1994 Bridgestone MB-1
Frame: Tange Prestige Tubing
Cranks: XTR M-952
Bottom Bracket: XTR M-952
Rear Derailleur: XTR M-952
Front Derailleur: XTR M-900
Shifters: Suntour Bar Cons (friction shifting 9 speeds)
Hubs: Ringle Bubba Front Hub, Shimano XT Rear
Rims: Mavic SUP 217 oil slick
Skewers: Paul Components
Cassette: SRAM 990
Tires: Kenda Small Block Eights
Stem: Crust Bikes Limp Dick
Bars: Salsa Woodchipper
Brake Levers: Cane Creek SCR-5
Seatpost: Nitto 65
Saddle: Brooks Professional
Headset: Suntour XC Pro / WTB Greaseguard
Bottle Cage: Ringle
Dang it, off center I’ll fixe it as soon as I get a chance
You know how sometimes a good bike part just feels like a good bike part in your hand? These Paul skewers feel like that.
I had been planning to use a vintage WTB Dirt Drop and an old Nitto Dirt Drop stem for the conversion, but I just wasn’t getting the bar height I was looking for. Then separately this Crust Bikes Limp Dick stem entered my life and sat around looking for a home. It took a while for me to connect the dots and realize that I could potentially use it on the MB-1 with a quill adapter, which is what you see going on here.
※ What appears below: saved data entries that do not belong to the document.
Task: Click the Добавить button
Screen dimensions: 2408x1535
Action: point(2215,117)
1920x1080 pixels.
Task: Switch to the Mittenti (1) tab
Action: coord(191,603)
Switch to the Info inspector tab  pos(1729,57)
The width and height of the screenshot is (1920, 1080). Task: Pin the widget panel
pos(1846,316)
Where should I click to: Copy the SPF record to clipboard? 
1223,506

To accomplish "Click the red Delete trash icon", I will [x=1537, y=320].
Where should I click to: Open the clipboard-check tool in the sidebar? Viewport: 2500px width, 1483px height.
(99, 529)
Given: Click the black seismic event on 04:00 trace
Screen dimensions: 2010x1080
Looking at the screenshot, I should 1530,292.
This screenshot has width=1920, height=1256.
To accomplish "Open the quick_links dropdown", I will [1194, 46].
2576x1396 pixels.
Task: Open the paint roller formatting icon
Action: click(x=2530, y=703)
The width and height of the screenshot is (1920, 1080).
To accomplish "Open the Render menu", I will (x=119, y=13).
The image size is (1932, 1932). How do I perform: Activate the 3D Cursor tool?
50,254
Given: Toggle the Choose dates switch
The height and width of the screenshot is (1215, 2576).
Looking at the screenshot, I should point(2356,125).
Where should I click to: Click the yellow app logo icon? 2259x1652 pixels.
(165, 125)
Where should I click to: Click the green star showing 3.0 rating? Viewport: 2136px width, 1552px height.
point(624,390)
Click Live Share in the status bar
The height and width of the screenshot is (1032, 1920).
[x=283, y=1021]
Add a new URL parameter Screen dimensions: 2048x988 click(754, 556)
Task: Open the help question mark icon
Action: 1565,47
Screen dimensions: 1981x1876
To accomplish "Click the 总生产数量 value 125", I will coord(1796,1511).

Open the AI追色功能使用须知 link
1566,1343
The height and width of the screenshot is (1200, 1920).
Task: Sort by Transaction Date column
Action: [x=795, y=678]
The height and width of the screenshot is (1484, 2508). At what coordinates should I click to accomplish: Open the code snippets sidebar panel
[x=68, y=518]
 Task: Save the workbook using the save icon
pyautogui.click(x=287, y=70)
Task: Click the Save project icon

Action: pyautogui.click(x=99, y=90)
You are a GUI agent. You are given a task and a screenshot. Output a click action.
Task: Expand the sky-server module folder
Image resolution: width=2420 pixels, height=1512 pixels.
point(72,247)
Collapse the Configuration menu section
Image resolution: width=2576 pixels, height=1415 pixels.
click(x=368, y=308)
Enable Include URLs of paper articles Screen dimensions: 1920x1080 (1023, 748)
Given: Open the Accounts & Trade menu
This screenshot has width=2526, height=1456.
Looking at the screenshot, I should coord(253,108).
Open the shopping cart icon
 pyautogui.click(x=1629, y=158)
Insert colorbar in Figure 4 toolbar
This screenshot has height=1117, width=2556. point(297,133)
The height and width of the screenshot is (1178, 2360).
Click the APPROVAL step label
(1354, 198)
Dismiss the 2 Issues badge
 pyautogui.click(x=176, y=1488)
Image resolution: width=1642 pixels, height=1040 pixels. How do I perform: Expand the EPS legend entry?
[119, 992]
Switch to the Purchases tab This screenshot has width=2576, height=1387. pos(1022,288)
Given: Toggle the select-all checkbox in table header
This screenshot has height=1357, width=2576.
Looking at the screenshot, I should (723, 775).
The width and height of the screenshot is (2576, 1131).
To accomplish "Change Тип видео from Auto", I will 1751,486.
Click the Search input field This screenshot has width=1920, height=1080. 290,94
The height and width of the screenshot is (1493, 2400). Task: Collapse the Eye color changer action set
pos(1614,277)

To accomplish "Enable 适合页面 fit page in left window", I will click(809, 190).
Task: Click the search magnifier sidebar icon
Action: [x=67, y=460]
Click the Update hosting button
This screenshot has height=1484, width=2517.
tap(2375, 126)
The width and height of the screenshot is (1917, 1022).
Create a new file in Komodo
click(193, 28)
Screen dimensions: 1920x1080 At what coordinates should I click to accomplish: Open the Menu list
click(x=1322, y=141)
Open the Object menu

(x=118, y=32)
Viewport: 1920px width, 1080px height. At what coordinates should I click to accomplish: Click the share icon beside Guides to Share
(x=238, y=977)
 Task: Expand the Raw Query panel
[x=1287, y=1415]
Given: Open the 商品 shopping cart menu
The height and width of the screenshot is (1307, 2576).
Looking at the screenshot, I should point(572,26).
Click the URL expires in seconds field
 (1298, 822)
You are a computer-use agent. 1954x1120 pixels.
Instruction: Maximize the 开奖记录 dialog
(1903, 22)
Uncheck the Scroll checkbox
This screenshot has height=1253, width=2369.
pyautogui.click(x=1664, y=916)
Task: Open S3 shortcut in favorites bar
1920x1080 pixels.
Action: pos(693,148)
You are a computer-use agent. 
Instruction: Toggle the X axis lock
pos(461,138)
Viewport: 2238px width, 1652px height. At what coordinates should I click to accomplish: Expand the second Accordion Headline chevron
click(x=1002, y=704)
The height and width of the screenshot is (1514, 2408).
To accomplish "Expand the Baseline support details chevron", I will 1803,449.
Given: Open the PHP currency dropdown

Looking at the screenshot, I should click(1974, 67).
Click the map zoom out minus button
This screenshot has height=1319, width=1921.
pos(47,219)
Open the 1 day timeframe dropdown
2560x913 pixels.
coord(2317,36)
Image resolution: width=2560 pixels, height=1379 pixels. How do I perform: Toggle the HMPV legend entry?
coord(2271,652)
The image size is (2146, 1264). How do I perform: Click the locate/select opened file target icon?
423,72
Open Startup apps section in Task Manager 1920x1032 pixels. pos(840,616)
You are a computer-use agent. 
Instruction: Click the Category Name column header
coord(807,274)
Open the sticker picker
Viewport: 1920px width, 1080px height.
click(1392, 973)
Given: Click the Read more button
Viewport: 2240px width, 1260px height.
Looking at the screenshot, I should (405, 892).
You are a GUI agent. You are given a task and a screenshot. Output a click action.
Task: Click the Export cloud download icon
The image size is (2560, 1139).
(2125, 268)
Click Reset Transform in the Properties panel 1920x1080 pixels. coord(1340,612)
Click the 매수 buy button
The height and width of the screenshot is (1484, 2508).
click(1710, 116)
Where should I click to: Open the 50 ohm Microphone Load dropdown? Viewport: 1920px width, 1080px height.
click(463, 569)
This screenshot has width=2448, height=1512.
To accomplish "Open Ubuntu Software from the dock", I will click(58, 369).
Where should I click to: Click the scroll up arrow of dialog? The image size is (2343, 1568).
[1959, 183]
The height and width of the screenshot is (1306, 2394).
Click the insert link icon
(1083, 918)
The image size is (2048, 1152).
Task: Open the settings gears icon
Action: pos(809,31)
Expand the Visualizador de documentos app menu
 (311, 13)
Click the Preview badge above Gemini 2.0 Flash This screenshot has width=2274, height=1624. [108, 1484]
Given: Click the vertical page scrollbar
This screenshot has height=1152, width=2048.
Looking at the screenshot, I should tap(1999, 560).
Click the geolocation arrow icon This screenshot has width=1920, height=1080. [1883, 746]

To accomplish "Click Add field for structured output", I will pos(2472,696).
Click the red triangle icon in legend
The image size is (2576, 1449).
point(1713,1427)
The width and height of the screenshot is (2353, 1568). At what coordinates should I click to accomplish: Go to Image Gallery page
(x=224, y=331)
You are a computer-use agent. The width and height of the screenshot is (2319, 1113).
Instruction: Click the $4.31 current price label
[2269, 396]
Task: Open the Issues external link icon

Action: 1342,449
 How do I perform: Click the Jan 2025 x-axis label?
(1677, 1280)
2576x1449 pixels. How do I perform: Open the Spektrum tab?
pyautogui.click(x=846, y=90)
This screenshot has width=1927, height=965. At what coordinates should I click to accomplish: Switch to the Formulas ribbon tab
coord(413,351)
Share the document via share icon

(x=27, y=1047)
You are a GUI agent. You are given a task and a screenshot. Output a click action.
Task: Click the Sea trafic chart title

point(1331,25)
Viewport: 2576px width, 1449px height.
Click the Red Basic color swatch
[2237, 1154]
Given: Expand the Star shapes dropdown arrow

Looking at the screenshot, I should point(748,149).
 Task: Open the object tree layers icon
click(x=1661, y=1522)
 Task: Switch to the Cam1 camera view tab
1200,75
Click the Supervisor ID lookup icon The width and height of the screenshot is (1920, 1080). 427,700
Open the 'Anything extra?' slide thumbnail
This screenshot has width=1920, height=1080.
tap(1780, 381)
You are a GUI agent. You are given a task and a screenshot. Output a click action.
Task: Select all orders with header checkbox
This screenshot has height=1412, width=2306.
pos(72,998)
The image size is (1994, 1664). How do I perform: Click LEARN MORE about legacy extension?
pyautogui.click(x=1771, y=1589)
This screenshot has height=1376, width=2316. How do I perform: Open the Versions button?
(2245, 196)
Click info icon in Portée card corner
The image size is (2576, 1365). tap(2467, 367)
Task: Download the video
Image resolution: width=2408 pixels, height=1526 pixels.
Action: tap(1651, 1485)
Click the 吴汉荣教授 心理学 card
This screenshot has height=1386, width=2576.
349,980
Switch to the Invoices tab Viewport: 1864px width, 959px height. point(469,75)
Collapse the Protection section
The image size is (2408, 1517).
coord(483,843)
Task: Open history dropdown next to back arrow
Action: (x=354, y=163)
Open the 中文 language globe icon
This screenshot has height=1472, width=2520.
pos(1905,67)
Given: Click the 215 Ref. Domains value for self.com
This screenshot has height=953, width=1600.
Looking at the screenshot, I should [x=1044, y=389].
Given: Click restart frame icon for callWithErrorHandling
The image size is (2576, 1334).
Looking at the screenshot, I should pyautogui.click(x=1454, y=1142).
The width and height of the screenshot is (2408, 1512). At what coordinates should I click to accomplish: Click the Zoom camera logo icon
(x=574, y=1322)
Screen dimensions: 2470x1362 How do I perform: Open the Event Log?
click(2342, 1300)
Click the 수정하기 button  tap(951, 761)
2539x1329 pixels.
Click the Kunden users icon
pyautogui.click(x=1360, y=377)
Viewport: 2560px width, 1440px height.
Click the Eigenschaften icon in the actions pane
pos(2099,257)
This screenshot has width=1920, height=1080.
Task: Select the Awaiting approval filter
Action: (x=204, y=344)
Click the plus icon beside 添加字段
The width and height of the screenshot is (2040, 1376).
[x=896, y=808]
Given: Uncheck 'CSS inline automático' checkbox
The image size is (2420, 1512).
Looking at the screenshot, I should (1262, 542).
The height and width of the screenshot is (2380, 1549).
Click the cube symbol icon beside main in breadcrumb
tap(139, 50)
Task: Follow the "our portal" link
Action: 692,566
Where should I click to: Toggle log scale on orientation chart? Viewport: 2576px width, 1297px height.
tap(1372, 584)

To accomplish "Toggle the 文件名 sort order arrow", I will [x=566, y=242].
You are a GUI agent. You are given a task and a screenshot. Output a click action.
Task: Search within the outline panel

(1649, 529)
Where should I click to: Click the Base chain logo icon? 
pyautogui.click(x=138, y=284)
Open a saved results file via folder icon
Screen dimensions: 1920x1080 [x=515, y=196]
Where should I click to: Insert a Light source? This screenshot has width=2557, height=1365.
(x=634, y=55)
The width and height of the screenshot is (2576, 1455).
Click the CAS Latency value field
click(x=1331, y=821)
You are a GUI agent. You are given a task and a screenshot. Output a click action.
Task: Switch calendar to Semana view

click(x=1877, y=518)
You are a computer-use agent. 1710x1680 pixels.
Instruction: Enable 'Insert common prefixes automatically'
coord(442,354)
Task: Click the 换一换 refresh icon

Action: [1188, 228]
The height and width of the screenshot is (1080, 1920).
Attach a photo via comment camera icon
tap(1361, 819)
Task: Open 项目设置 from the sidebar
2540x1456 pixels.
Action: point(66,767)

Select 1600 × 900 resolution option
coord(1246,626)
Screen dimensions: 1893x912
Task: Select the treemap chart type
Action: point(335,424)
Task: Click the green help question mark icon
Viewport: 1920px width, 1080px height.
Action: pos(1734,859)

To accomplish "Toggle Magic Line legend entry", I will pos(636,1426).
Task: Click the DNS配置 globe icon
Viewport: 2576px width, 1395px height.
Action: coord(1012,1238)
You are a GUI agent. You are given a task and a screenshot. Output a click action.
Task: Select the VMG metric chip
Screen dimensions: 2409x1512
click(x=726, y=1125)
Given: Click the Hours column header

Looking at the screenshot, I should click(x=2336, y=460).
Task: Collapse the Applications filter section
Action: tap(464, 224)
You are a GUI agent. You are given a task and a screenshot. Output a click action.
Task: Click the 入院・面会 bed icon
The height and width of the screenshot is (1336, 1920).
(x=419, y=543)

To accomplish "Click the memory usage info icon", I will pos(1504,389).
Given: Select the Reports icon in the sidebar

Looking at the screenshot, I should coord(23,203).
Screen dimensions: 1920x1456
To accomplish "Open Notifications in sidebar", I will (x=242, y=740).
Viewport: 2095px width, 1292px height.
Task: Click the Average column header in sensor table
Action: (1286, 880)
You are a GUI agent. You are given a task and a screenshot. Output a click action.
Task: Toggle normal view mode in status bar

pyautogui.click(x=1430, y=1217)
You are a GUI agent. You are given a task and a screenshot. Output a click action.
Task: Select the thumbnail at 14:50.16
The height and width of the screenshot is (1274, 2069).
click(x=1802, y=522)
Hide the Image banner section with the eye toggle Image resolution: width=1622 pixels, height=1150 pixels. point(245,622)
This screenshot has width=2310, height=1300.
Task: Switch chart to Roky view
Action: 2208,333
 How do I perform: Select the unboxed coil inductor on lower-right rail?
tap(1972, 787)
Cool right? Well not exactly. The stem comes with a burly bolt that connects to the star-nut, which I’m not using in this system as it’s not long enough to make it down to the wedge in the quill adapter. (please forgive my explanation, it’s only going to make sense if you’re familiar with quill to threadless adapters which are basically a quill stem but instead of the “stem” it has a 1 1/8″ cylinder that you bolt a threadless stem onto) This means that the only thing keeping the stem on the bike is that one pinch bolt. Now I grant you, the top cap bolt that goes to the star-nut is never really intended to be structural in the common application.
So, knowing that my setup was definitely not what the builder intended, I queried Crust as to whether he thought this might be safe and the builder told me that although the star-nut bolt wasn’t structural, he always thought of it as a nice piece of mind backup.
So no sign off from the stem maker.
My next step, talk to some of my engineer friends.
Now, my engineer friends are some pretty gnarly folks, definitely not adverse to trying weird stuff on their own rigs. Their verdict: How much do you value your teeth?
Basically, I’m using some wide ass bars, on a tall stem, which has the potential to generate a crap ton of leverage and there’s only one pinch bolt. Now if there were two pinch bolts, maybe. Or if I was using the long bolt that reaches the star nut as backup against my stem flying off, maybe. But when you add it all up…. So yeah, definitely not recommended, don’t try this at home stuff.
I rode it once to work, and I think I’m going to ride it again tomorrow on the River Bottoms. Gingerly. Mostly just to decide if I love it enough to see if I can convince Crust to make me one with two pinch bolts for my weird application.
Minty XTR cranks sourced from Jeff Archer of First Flight (RIP)
Those rims tho!
An old Professional that I long ago tried to make it look like a racer had customized it by cutting away the unnecessary material and adding speed holes. You know my motto: customize everything!
The bike’s signature touch
So there you have it, don’t try this one at home kids!
No action photos this year, just a few portraits that I’m stoked on.